## EXTRAIT
-*-
Il dit, et chez Achille, il fait naître le désir de pleurer
sur son père. Il prend la main du vieux et doucement l'écarte. Tous les
deux se souviennent: l'un pleure longuement sur Hector meurtrier, tapi aux
pieds d'Achille. Achille, cependant, pleure sur son père, sur Patrocle
aussi, par moments, et leurs plaintes s'élèvent à travers la demeure.
Mais le moment vient où le divin Achille a satisfait son besoin de
sanglots... il se lève, il prend la main du vieillard, il le met debout.
Il s'apitoie sur ce front blanc, sur cette barbe blanche..."
Il s'apitoie devant la tragique destinée de celui qui fut un
roi puissant et dont il a tué les fils.
Évitant au vieux père la vue du cadavre de son enfant, il fait
soigneusement préparer le corps hors de la chambre, puis il prend soin de
restaurer son visiteur.
"Et lorsqu'ils ont chassé la soif et l'appétit, le
fils de Dardanos admire Achille: qu'il est beau! à le voir, on dirait un
dieu. De son côté, Achille admire Priam, fils de Dardanos, il contemple
son noble aspect, il écoute sa voix... il se sont longuement complu à se
regarder..."
Achille veille ensuite au confort de Priam et à sa sécurité.
Il s'enquiert aussi de la trêve nécessaire aux obsèques d'Hector:
"Il en sera fait comme tu le demandes, vieux Priam: je suspendrai
la bataille aussi longtemps que tu m'en pries."
Pour ces brefs instants de grâce, nous pardonnons beaucoup
à Achille!
-5 -Est-il un héros?
Cette admirable machine de guerre est donc capable de
sentiments.
Malgré son caractère ombrageus et violent, il sait la douceur d'aimer
une femme, il connaît le prix de l'amitié, il goûte les joies
de la camaraderie. S'il voit rarement son père, la vue d'un
vieillard l'émeut toujours, et il avoue que la nouvelle de sa mort serait
une des plus douloureuses qu'il puisse apprendre (en revanche, il ne
s'attendrit pas sur sa mère, qui vient constamment le trouver...).
-*-
## DONNÉES FOURNIES
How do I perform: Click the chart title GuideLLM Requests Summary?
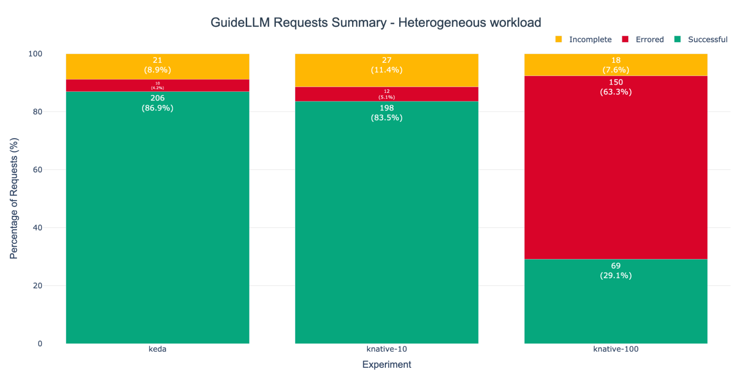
-*-
## TÂCHES DEMANDÉES
1. Traduisez en anglais la phrase suivante de l'extrait sur Achille : « Achille veille ensuite au confort de Priam et à sa sécurité. »
2. D'après l'extrait sur Achille, que promet Achille à Priam au sujet de la bataille ?

## RÉPONSES FOURNIES
1. Achilles then sees to Priam's comfort and his safety.

2. Il promet de suspendre la bataille aussi longtemps que Priam l'en prie.